◆ **PODANY TEKST**:
◆ ◆ ◆ ◆ ◆ ◆ ◆

Uczelnia dobra to taka, która gwarantuje studentom wysoki poziom dydaktyczny (głównie poprzez program i nauczycieli akademickich) oraz możliwość uczestnictwa w badaniach i innych obszarach aktywności studenckiej. Warto także przejrzeć publikowane w prasie rankingi, które - jakkolwiek niepozbawione wad - dostarczają wartościowych informacji.
- Wiem, iż istnieje niesformalizowane rangowanie dyplomów wyższych uczelni, zbieżne na ogół z wynikami ogólnie dostępnych rankingów - mówi prof. Kryńska.
Poza uczelnią i kierunkiem musisz także wybrać rodzaj studiów i tryb nauki. Zdecydowanie lepiej będzie, jeśli zamiast jednolitych studiów magisterskich wybierzesz raczej studia dwustopniowe. Po pierwsze, żeby mieć dyplom ukończenia wyższej uczelni, musisz studiować tylko trzy lata. To dobre rozwiązanie zwłaszcza dla osób, które nie mają tyle czasu, pieniędzy ani ochoty, żeby studiować przez pięć lat. Studia dwustopniowe dają także możliwość zmiany kierunku studiów, jeśli okaże się, że ten, który studiujemy, jest nietrafiony. - Radziłabym studia licencjackie skończyć w trybie dziennym, a magisterskie uzupełniające - zaocznym. W ten sposób młody człowiek nie tylko się uczy, ale ma też czas na pracę i zdobywanie zawodowych doświadczeń - mówi Jolanta Pieluchowska.
Nie należy natomiast przesadzać z liczbą zdobytych dyplomów, bo one niekoniecznie interesują pracodawców. - Jeśli ktoś szuka absolwenta, to raczej nie zwraca zbytniej uwagi na to, jaki kierunek ukończył i z jakimi notami, ale raczej na jego osobowość - dodaje Pieluchowska. Pracodawcy lubią, kiedy studenci są aktywni. Dlatego już od początku studiów powinieneś się rozglądać za dorywczą pracą, ciekawym wolontariatem czy organizacją studencką, w której mógłbyś działać.
żródło: gazeta wyborcza
Dla tych po maturze, może choć ciut pomoże, w wyborze dalszej drogi.
Mateusz - 2007-05-24, 19:46
Mnie zawsze rodzice motywowali - Ucz się, bo będziesz kopał rowy
A teraz mnie motywuje fakt, że jak nie pójdę na studia to nie będę miał pracy i wezmą mnie do wojska w którym jedynie(co pozytywne) nauczą bycia prawdziwym mężczyzną.

◆ ◆ ◆ ◆ ◆ ◆ ◆

◆ **PODANY WYKAZ**:
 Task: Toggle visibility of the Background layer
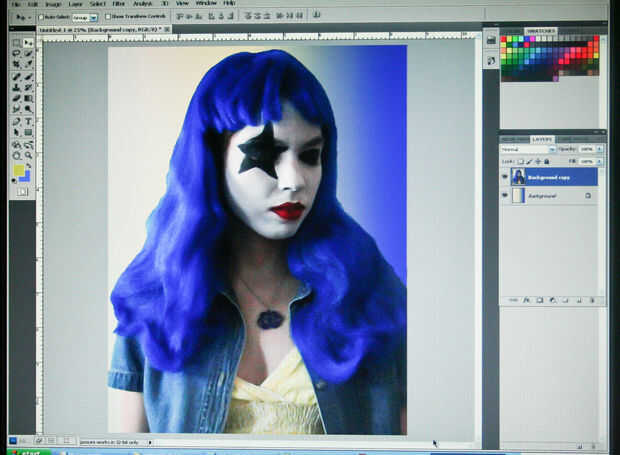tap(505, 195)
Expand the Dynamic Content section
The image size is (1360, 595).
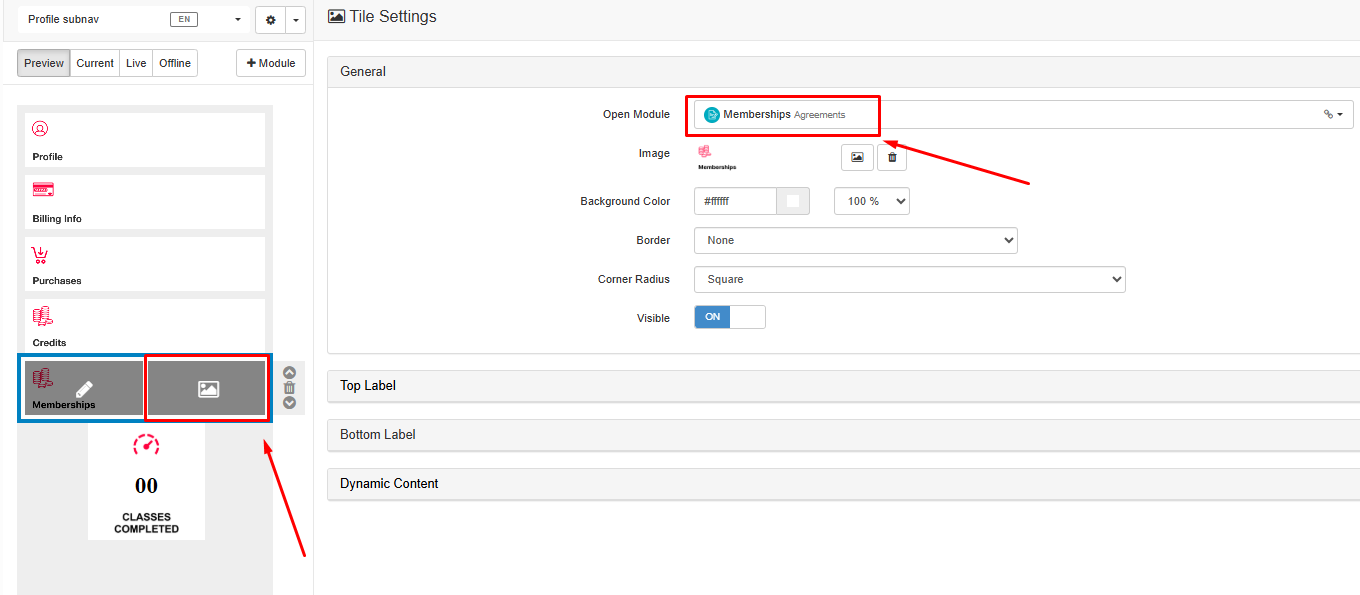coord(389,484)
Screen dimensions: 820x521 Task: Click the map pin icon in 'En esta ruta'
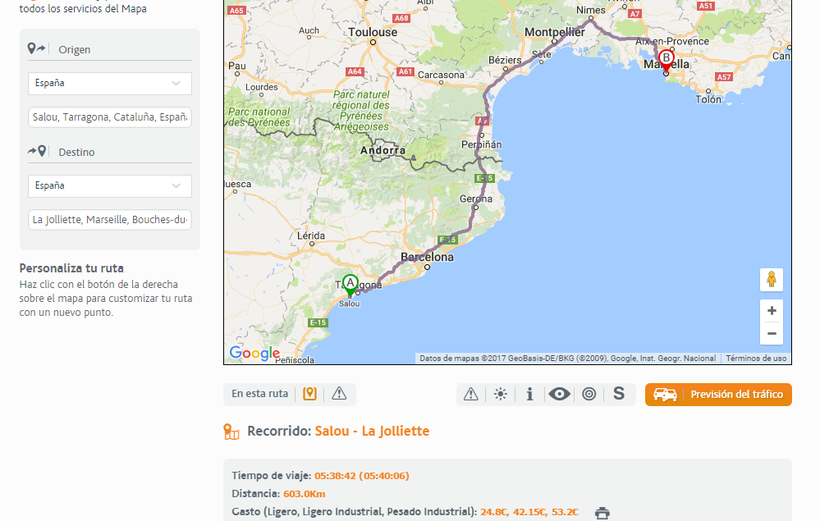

◆ ◆ ◆ ◆ ◆ ◆ ◆

◆ **ZADANIA DO WYKONANIA**:
[a] Wyjaśnij w jednym do trzech zdań, dlaczego według tekstu o wyborze studiów warto już od początku studiów rozglądać się za dorywczą pracą, wolontariatem lub organizacją studencką.
[b] Przepisz z tekstu o wyborze studiów wszystko od „- Wiem, iż istnieje” aż do „mówi prof. Kryńska.”, zastępując „rankingów” wyrazem „zestawień”.

◆ **ODPOWIEDZI**:
[a] Pracodawcy lubią, kiedy studenci są aktywni. Szukając absolwenta, zwracają uwagę raczej na jego osobowość niż na to, jaki kierunek ukończył i z jakimi notami.

[b]
- Wiem, iż istnieje niesformalizowane rangowanie dyplomów wyższych uczelni, zbieżne na ogół z wynikami ogólnie dostępnych zestawień - mówi prof. Kryńska.